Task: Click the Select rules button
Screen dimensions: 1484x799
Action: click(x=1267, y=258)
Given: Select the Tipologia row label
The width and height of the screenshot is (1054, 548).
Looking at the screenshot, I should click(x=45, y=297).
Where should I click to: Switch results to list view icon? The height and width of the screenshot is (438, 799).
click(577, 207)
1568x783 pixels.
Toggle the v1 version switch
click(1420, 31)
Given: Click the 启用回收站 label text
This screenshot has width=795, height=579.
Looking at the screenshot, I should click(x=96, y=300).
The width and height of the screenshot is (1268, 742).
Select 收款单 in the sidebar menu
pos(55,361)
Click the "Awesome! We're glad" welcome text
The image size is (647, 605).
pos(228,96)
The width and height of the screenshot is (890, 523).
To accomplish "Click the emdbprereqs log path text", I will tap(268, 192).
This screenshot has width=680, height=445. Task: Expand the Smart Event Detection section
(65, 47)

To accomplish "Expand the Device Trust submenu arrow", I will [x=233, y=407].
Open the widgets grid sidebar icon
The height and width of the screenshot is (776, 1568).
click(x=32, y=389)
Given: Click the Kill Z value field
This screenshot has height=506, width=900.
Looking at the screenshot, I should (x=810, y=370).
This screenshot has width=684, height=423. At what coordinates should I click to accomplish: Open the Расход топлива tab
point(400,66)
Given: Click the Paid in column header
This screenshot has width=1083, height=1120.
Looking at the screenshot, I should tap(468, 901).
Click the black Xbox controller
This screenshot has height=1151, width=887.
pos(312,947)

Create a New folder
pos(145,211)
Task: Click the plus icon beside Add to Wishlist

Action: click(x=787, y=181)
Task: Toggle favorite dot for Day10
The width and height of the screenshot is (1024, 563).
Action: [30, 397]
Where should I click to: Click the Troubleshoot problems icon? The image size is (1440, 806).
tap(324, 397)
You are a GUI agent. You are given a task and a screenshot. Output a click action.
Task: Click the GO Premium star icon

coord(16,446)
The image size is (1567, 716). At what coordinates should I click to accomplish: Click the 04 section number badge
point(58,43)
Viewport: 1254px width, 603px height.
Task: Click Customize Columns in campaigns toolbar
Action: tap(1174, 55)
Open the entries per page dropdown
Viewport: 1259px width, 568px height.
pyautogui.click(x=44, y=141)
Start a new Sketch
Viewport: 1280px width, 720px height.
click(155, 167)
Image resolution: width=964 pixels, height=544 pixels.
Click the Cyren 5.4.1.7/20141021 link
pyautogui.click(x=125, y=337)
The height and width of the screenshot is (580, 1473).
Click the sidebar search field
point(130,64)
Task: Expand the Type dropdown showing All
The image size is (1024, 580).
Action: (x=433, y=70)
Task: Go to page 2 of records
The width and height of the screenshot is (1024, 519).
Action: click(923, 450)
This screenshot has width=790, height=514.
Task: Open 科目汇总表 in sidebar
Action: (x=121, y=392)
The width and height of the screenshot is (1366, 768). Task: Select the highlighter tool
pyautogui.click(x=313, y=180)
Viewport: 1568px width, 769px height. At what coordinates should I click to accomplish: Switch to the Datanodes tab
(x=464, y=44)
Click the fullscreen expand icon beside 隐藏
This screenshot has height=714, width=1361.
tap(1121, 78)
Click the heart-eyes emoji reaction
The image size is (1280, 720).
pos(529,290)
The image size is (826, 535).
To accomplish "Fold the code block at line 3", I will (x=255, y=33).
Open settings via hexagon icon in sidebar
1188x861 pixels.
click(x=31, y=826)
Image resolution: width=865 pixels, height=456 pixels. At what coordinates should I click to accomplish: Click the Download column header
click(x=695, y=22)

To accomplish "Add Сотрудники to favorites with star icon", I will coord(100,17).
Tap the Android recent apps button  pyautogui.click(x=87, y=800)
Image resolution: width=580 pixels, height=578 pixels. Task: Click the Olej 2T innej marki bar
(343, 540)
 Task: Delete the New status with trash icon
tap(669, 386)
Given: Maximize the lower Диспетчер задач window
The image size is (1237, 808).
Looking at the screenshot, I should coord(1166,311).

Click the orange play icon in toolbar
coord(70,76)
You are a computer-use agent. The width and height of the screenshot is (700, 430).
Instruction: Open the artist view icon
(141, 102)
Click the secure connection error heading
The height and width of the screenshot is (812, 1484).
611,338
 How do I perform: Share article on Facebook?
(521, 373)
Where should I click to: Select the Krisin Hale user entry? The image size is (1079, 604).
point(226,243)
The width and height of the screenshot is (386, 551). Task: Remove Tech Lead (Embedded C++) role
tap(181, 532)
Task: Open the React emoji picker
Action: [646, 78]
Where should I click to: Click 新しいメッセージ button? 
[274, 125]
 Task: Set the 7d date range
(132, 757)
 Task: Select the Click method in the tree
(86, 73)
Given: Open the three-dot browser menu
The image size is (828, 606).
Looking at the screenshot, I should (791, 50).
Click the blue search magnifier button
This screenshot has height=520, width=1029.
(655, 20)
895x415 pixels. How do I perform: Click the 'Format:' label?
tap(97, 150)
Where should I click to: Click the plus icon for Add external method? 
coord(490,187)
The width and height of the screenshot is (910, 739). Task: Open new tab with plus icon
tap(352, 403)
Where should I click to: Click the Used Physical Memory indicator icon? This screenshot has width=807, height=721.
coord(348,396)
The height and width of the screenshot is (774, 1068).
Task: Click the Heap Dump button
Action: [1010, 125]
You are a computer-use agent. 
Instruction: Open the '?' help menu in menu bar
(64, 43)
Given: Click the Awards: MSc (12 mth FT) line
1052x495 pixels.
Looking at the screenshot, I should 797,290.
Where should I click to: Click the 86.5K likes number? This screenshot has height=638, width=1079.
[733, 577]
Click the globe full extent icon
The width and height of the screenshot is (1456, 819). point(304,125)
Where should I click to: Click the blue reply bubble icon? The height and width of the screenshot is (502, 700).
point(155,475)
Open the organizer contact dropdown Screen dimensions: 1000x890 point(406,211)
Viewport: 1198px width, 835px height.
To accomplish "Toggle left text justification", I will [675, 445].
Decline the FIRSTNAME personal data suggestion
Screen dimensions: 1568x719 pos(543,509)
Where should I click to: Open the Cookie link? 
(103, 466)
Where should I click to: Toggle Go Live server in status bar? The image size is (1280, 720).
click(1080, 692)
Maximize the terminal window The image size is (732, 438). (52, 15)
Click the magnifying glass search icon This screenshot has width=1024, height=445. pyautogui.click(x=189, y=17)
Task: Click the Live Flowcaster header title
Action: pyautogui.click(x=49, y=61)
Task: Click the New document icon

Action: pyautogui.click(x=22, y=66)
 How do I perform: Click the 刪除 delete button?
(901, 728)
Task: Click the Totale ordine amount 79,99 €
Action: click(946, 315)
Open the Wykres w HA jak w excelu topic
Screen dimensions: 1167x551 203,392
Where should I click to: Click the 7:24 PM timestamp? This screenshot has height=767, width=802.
********************
Within the entries above, some lines may contain "page". Report how many, and nothing else.

2